Although DJIA is one of the most important trackers of stock market activity, there are shortcomings that accompany the index. With more than 5,300 regular shares traded on the NASDAQ and the NYSE, DJIA is not the best indicator of how the overall market works as it covers only 30 shares. A representation of less than 1% of the stock market value may be misleading and may not reflect the realities of the economy.

Also, the use of a weighted index as opposed to a market-weighted index provides more benefits to some parts of the DJIA than others. For example, a stock with a price tag of $ 120 could have a fourfold impact on the DJIA than a company with a stock price of $ 30 although a stock company with a price of $ 30 may be more important to the economy. Therefore, professional fund managers use other indicators such as the S&P 500 Index to monitor the overall performance of the stock market.

Predicting Dow

Now that you are focused on Dow, and you know the type of investment vehicle you should use and the appropriate investment strategy you will use for each type of market place, the next two questions you should ask are: ” extremely, and how can I decide which DJIA might go for it? ”

Unfortunately, there is no sure way to predict future market direction. However, investors can check the premiums related to options tied to the Dow ETF to measure the current perception of the expected volatility in the market. This determination should be based on the cost of options, where the higher options premiums reflect the higher market volatility.
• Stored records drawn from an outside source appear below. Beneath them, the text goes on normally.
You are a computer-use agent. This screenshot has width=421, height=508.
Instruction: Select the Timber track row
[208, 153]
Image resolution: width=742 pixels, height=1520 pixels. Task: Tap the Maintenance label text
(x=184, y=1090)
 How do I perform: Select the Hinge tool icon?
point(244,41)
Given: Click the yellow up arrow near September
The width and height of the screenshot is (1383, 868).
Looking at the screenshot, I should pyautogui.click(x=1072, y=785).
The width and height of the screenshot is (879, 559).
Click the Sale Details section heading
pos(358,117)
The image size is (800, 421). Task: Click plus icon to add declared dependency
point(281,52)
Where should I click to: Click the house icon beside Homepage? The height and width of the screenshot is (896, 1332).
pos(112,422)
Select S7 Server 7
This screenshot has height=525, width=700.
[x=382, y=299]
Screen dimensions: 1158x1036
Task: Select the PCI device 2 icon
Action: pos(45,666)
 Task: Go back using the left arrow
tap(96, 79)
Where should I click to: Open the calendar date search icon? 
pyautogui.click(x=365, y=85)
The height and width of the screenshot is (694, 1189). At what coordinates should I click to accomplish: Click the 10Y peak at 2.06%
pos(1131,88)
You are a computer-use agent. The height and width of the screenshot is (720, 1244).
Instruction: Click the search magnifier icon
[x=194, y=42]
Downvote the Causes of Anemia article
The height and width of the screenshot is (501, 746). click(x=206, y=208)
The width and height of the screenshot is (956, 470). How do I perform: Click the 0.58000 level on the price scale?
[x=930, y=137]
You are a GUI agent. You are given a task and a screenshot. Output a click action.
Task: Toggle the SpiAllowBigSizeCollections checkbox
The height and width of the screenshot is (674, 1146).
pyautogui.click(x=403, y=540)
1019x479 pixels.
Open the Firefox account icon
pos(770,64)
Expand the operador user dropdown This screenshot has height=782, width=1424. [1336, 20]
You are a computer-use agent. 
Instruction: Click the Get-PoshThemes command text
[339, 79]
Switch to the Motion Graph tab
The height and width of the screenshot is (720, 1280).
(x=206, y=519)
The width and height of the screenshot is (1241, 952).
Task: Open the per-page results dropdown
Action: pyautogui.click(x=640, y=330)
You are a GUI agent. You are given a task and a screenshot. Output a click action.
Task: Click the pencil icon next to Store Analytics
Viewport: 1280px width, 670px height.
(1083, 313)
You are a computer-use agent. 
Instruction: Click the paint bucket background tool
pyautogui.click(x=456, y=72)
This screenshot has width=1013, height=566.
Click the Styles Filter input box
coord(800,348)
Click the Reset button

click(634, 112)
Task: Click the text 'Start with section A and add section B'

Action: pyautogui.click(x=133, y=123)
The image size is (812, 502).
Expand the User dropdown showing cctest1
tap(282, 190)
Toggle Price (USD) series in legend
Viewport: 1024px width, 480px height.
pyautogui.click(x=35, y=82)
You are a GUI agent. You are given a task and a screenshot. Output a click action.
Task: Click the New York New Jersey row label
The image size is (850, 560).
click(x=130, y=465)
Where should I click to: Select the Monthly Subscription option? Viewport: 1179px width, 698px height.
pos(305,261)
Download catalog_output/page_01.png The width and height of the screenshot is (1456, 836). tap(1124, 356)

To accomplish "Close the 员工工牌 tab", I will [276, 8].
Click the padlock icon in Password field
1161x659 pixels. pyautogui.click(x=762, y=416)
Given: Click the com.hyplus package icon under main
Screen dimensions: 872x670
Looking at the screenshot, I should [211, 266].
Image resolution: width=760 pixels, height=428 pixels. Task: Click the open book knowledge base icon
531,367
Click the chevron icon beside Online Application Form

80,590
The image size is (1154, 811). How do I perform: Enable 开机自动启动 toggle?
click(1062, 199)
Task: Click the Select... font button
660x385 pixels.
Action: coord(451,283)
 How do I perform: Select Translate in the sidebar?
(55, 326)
In addition, investors can use the cost of options tied to the Dow to determine the amount of breakeven on the DJIA ETF. By using these methods, investors can determine whether the current risk in Dow is appropriate for market participation.

In addition, if you are willing to take the time to analyze the historical list of prices associated with the components that make up Dow, and then review the market duplication of companies that make up Dow, you should be able to be accurate. measure the rating level of the index, therefore, its possible variability.

Lastly, by using this method, you should be able to gauge where Dow’s talent is, the right strategy you can use, and the risks and potential benefits you can make in your investment time.